Tarefa obrigatória 1 | Informe quantas linhas da listagem contêm a palavra "Identify", diferenciando maiúsculas de minúsculas. Responda apenas com o número.

Ironicamente, o texto que será analisado é de autoria do deputado Mendonça Filho (União-PE), que era ministro da Educação quando o chamado Novo Ensino Médio (NEM) foi aprovado. A redação do parlamentar também tem sido muito criticada por especialistas.

A reforma criada no governo Temer tinha como objetivo a chamada “flexibilização” do ensino, em que a grade curricular passou a ter uma parte comum, voltada para disciplinas básicas (como português e matemática), e uma parte diversificada, com áreas de aprofundamento que seriam escolhidas pelos estudantes.

Na prática, no entanto, a tal “flexibilização” se mostrou caótica, já que estudantes e professores reclamam, por exemplo:

  • Da supressão de aulas das disciplinas tradicionais;
  • Dos chamados “itinerários”, que geram conteúdos desconectados do currículo;
  • E de escolas que não oferecem um leque de opções desses “itinerários”, com casos até de sorteio entre alunos.

O professor Salomão Ximenes, estudioso do assunto chegou a classificar o NEM de “rebaixada profissionalização da juventude pobre”.

Sala de aula. Foto: Rovena Rosa/Agência Brasil

Fracasso reconhecido

Diante do fracasso amplamente reconhecido desse modelo, o governo federal enviou ao Congresso um projeto de lei que aumenta a carga horária de disciplinas tradicionais, limita a oferta dos itinerários e faz outras mudanças.

Mas os deputados acabaram apresentando um substitutivo ao texto do governo, com Mendonça como relator. Entre outras coisas, essa nova proposta amplia a carga horária da formação geral básica, mas abaixo do que foi proposto pelo governo Lula.

Apesar de apoiado por entidades como o “Todos pela educação”, que tem participação do empresariado, o texto que poderá ser votado hoje tem sido muito criticado pelos especialistas, que divulgaram nas redes sociais a hashtag #RevogaNEM. O movimento estudantil também convocou para hoje uma mobilização para se opor à aprovação do substitutivo.

A seguir, algumas das críticas dos estudiosos:

Lindener Pareto, historiador, Curador Acadêmico e Pedagógico no ICL (Instituto Conhecimento Liberta)

“Não nos iludamos, o ‘Novo Ensino Médio’ é um tiro de morte em qualquer projeto minimamente sério de educação para o país. O Congresso, mesmo diante das mudanças propostas pelo novo Governo Lula, quer implantar o projeto neoliberal de 2017, de Temer e Bolsonaro. Projeto que dá a falsa ilusão de autonomia aos estudantes, mas que no fim das contas elitiza o ensino diante do lobby de empresas privadas que lucram com a educação. A frase de efeito de Darcy Ribeiro, infelizmente, nunca envelhece: ‘A crise da educação no Brasil não é uma crise, é um projeto!'”

Tarefa obrigatória 2 | Retome o texto sobre o Novo Ensino Médio e continue-o a partir da última frase mostrada acima.

Listagem bruta |
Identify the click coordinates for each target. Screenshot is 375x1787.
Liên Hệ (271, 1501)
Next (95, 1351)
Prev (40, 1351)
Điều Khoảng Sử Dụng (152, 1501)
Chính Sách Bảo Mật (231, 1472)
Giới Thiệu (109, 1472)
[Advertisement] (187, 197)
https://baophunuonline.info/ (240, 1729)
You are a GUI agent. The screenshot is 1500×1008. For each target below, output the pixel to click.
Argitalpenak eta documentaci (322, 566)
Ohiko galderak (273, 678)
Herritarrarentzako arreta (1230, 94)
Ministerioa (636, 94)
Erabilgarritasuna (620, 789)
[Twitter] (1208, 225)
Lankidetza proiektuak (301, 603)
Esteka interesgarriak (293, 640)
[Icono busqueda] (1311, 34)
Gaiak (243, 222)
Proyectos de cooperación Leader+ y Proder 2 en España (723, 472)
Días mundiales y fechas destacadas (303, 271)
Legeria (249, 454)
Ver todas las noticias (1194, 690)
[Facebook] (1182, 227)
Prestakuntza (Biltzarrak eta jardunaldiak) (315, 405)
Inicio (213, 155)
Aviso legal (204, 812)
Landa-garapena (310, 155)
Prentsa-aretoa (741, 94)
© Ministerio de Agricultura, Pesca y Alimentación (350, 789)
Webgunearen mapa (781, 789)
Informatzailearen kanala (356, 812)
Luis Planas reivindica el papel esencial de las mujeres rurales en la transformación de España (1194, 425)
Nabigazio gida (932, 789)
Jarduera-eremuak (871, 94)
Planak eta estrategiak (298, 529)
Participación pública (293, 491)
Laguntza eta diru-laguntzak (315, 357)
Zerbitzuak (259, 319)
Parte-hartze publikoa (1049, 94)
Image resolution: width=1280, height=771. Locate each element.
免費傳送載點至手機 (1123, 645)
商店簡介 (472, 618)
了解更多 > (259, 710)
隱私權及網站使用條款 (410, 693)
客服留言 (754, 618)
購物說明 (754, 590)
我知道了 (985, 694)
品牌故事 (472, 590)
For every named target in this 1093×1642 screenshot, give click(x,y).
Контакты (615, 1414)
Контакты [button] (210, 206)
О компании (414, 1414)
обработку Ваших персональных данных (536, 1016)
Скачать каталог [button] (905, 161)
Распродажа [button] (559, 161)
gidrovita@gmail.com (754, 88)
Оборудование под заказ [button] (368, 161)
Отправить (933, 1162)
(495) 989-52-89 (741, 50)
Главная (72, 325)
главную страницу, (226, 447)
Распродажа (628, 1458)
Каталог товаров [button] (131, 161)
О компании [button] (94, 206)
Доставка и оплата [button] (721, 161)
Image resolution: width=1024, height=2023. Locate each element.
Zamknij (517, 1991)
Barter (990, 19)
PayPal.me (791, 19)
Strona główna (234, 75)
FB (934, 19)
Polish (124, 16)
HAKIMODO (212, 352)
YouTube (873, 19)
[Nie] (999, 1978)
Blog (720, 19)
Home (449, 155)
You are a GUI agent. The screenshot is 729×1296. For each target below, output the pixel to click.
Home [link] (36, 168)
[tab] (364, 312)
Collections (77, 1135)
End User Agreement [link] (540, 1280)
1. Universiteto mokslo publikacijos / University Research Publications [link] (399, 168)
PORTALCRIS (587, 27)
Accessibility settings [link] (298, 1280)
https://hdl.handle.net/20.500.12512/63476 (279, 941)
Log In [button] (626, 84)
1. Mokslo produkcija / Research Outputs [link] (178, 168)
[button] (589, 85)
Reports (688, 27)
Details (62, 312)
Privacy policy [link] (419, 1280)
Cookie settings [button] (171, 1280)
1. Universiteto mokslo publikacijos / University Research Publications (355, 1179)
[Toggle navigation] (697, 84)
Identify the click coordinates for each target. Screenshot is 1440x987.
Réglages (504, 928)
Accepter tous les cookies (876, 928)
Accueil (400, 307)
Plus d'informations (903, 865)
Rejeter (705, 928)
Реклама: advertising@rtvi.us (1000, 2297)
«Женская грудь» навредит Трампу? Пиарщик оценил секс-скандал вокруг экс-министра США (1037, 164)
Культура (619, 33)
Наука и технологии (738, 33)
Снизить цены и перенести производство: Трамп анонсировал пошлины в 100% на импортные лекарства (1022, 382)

Resposta da tarefa 1 | 2

Resposta da tarefa 2 |
Iago Gomes, professor de escola pública e pesquisador em Educação

“Com Michel Temer, o Novo Ensino Médio nasceu por medida provisória, sem debate público, somente como imposição. Agora o Congresso quer seguir a mesma cartilha para manter a mesma configuração, indo na contramão do que especialistas da educação têm apontado.”

Daniel Cara, cientista polítiico e professor da USP

“Mendonça Filho, com apoio das fundações empresariais e do Consed, protocolou mais um substituto ao PL 5230/2023. Mais uma provocação: agora quer impor os itinerários formativos nos processos seletivos da educação superior. Ou seja, vai prejudicar ainda mais os estudantes de escolas públicas, sem qualquer constrangimento, diante do que tem sido a caótica implementação do NEM. Diante desse tipo de provocação, contrária ao processo de negociação, os líderes da Câmara dos Deputados precisam cancelar a votação do Ensino Médio marcada para esta terça-feira (19).”

Salomão Ximenes, professor da Universidade Federal do ABC

“Por ironia ou retaliação, ou ambas, a relatoria do PL foi entregue ao mesmo Mendonça Filho, hoje deputado. Este, sem surpresa, no texto substitutivo apresentado (…) desconsiderou todas as evidências, preservando a estrutura básica da MP de 2016. Será constrangedor para o governo e trágico para a escola pública se o resultado fora manutenção do NEM, com a vitória dos atores que o conceberam na gestão Temer.” (Jornal O Povo, 16/12)

Fernando Cássio, pesquisador e professor da USP

“Mendonça Filho defende um texto piorado para a reforma do ensino médio usando um dado de pesquisa encomendada por fundações empresariais. Contudo, o relator do PL5230/23 não mostra que apenas 27% dos entrevistados se consideram bem informados sobre o NEM.”

Tarcísio Motta, professor e deputado federal (PSOL-RJ)

“Aqueles que defendem a votação do relatório do Mendonça Filho dizem que ele melhora o NEM. Não há melhoria possível em um projeto estruturalmente fracassado. As ‘mudancinhas do Mendoncinha’ não resolvem nada.”